Vor dem Scheitern der Gespräche hatten beide Seiten noch über einen Zollsatz von 15 Prozent diskutiert. Zum Vergleich : EU, Südkorea und Japan, die im vergangenen Jahr Handelsabkommen mit den USA abgeschlossen haben, zahlen genau diesen Satz auf ihre Fahrzeugexporte. Der entscheidende Unterschied : Diese asiatischen und europäischen Autos enthalten kaum amerikanische Zuliefererteile. Die wirtschaftliche Verflechtung zwischen den USA und Kanada ist ungleich tiefer.
Die kanadische Gewerkschaft Unifor, die die Interessen der Autoarbeiter nördlich der Grenze vertritt, bezeichnete die geplanten Zölle als „Einschüchterungstaktik » und warnte, dass anhaltende Instabilität die Produktion in ganz Nordamerika erschwere. „Wir müssen das gemeinsam lösen », heißt es in ihrer Erklärung.
Was jetzt konkret auf die US-Autoindustrie zukommt
Wenn Trumps 50-Prozent-Drohung Realität wird, steht die Branche vor einer Entscheidung, für die es keine einfache Antwort gibt : Entweder Lieferketten kurzfristig umbauen (was Monate dauert und Milliarden kostet) oder die Mehrkosten an die Verbraucher weitergeben (was die Nachfrage bremst) oder Verluste schlucken (was auf Dauer keinen Hersteller überlebt).
Die meisten großen Hersteller, die CNN kontaktiert hat, wollten sich nicht öffentlich äußern. Das Schweigen ist selbst eine Aussage. Es zeigt, wie unberechenbar die Lage momentan ist und wie schwer es fällt, gegenüber Investoren und Zulieferern klare Planungen zu kommunizieren.

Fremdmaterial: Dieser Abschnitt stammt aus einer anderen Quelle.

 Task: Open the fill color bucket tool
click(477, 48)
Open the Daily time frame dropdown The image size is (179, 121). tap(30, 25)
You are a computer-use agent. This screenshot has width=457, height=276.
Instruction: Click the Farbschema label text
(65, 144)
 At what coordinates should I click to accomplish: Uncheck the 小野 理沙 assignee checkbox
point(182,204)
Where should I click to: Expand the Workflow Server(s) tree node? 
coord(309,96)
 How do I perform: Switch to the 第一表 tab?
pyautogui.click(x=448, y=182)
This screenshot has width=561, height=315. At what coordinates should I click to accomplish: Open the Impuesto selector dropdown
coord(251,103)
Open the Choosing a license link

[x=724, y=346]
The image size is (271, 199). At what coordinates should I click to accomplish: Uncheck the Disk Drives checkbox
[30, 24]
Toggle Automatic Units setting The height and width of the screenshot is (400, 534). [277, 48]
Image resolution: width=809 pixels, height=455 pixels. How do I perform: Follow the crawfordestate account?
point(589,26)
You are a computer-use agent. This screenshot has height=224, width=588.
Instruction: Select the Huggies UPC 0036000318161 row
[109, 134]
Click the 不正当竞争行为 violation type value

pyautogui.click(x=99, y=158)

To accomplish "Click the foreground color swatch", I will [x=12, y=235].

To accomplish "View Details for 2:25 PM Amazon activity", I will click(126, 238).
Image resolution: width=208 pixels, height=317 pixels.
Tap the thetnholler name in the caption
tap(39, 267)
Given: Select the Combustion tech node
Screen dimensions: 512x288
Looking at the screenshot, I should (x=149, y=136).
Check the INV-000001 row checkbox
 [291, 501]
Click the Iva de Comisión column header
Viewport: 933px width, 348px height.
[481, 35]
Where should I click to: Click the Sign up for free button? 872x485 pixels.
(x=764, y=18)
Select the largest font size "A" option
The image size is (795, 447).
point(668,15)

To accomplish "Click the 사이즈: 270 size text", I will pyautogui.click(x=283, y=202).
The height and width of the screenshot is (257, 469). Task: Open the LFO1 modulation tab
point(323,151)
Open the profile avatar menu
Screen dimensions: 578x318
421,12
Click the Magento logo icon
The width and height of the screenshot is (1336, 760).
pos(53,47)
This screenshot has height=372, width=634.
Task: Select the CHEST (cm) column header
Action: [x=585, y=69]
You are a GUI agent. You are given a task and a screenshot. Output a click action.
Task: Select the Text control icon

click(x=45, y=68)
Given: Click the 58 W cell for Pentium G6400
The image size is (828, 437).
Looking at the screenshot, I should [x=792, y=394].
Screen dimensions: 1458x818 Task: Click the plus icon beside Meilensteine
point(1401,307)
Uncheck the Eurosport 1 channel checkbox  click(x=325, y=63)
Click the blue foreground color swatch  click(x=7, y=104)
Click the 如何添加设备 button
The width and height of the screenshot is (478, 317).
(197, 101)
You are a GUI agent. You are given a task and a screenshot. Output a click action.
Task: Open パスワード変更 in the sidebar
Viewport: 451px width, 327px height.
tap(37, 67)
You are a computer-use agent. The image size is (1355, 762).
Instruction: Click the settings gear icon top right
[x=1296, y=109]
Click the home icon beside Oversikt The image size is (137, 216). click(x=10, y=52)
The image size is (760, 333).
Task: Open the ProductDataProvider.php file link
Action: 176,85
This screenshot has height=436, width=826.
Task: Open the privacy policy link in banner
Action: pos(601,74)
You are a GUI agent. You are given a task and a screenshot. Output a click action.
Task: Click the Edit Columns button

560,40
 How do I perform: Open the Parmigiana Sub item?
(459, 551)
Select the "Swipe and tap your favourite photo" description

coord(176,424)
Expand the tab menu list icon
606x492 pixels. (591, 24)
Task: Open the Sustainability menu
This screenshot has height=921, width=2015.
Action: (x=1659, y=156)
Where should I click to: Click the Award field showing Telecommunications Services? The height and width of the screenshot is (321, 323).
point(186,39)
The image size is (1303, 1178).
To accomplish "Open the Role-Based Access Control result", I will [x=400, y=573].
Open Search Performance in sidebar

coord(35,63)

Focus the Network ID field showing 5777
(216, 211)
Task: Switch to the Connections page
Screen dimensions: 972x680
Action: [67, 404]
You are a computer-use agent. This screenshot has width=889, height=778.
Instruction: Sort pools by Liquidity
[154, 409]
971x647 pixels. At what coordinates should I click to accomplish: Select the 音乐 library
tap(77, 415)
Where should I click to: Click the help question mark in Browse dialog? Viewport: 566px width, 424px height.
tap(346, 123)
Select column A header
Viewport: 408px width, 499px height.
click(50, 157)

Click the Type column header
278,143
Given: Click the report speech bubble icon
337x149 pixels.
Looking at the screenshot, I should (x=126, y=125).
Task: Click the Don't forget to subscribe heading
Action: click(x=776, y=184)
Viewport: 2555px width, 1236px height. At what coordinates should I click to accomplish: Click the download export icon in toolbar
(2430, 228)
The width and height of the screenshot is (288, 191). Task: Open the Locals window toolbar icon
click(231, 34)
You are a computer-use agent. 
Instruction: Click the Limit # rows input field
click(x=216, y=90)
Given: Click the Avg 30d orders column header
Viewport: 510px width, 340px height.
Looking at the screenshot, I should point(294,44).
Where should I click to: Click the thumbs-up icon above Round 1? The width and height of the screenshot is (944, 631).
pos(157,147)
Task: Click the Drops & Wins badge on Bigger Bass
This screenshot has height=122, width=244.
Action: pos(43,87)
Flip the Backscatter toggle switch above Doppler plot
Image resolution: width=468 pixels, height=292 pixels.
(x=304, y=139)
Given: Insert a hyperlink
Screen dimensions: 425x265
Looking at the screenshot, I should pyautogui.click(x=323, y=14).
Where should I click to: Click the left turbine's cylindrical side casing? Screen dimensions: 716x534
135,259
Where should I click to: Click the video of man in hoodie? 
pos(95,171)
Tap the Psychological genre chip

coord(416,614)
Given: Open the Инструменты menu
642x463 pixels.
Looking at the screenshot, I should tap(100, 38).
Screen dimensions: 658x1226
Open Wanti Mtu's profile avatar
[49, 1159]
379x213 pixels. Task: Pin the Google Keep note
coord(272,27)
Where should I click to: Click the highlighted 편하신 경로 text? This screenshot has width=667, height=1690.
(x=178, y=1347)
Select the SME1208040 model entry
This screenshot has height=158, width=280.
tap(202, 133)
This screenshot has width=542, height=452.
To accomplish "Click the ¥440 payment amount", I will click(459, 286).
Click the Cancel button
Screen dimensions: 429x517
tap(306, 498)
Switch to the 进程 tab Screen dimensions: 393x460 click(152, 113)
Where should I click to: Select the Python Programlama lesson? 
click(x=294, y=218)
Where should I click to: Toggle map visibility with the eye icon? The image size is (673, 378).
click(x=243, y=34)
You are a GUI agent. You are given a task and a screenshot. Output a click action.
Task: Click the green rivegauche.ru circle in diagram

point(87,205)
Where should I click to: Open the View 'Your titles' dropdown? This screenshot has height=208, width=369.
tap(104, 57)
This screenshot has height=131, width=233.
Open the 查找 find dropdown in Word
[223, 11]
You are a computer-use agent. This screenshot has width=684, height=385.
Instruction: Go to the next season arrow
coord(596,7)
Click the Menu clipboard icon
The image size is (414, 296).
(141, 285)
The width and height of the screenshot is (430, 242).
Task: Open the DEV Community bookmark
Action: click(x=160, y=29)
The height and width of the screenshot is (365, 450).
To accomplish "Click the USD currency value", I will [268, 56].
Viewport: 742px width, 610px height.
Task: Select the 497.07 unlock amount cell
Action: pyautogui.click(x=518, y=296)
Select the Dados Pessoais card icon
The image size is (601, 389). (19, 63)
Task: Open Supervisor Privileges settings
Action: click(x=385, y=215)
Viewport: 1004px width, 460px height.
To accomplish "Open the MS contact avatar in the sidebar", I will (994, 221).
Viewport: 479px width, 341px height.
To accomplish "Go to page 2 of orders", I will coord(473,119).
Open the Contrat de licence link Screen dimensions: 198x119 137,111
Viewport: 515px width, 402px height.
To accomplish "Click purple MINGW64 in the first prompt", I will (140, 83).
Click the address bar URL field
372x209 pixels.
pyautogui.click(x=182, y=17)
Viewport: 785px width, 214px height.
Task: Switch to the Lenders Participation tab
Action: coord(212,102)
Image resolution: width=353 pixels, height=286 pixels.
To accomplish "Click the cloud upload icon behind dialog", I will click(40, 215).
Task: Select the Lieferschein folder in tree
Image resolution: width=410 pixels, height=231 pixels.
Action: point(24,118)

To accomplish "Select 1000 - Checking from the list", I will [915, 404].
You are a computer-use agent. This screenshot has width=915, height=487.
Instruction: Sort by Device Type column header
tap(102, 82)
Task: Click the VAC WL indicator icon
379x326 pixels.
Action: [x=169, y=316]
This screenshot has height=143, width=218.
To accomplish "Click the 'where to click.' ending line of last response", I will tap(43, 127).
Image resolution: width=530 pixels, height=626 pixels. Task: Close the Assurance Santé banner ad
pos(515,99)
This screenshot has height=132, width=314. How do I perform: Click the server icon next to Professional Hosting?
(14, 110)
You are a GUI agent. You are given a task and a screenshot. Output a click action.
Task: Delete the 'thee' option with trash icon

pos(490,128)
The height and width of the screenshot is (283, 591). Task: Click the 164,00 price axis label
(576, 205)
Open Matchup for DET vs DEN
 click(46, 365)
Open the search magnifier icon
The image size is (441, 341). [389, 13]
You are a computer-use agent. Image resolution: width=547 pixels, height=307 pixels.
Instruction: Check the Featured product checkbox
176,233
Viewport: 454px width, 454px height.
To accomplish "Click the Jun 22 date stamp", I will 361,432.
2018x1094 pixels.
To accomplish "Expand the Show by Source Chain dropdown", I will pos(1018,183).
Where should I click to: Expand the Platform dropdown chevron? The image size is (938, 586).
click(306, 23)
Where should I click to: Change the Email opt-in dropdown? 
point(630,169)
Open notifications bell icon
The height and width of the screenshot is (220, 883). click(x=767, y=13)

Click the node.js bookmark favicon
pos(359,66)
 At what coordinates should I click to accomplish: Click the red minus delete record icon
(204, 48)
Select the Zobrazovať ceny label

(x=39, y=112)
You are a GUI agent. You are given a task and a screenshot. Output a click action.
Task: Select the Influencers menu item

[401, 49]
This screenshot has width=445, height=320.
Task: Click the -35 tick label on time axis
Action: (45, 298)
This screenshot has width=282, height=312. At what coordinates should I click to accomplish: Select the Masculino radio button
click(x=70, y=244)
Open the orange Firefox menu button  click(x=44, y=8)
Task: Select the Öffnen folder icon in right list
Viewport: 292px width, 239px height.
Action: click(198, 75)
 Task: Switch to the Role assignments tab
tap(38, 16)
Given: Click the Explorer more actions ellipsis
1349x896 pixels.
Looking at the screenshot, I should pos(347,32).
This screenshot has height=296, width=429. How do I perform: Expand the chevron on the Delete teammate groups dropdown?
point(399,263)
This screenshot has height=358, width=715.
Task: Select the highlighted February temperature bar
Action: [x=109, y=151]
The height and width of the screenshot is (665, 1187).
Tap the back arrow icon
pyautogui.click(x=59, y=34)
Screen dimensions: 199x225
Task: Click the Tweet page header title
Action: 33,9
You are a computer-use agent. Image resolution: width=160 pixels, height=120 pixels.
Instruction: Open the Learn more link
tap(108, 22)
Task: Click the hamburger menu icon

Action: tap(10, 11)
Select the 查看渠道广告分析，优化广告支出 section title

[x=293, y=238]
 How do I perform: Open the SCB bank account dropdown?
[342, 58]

Aus Sicht der Branche wäre der sinnvollste Schritt eine rasche Rückkehr zum Verhandlungstisch mit einem realistischen Zielkorridor, etwa dem bereits diskutierten 15-Prozent-Satz. Jede Woche ohne Einigung kostet Planungssicherheit, und die ist in der Automobilindustrie keine abstrakte Größe, sondern die Grundlage jeder Investitionsentscheidung für neue Modelle, Plattformen und Werke.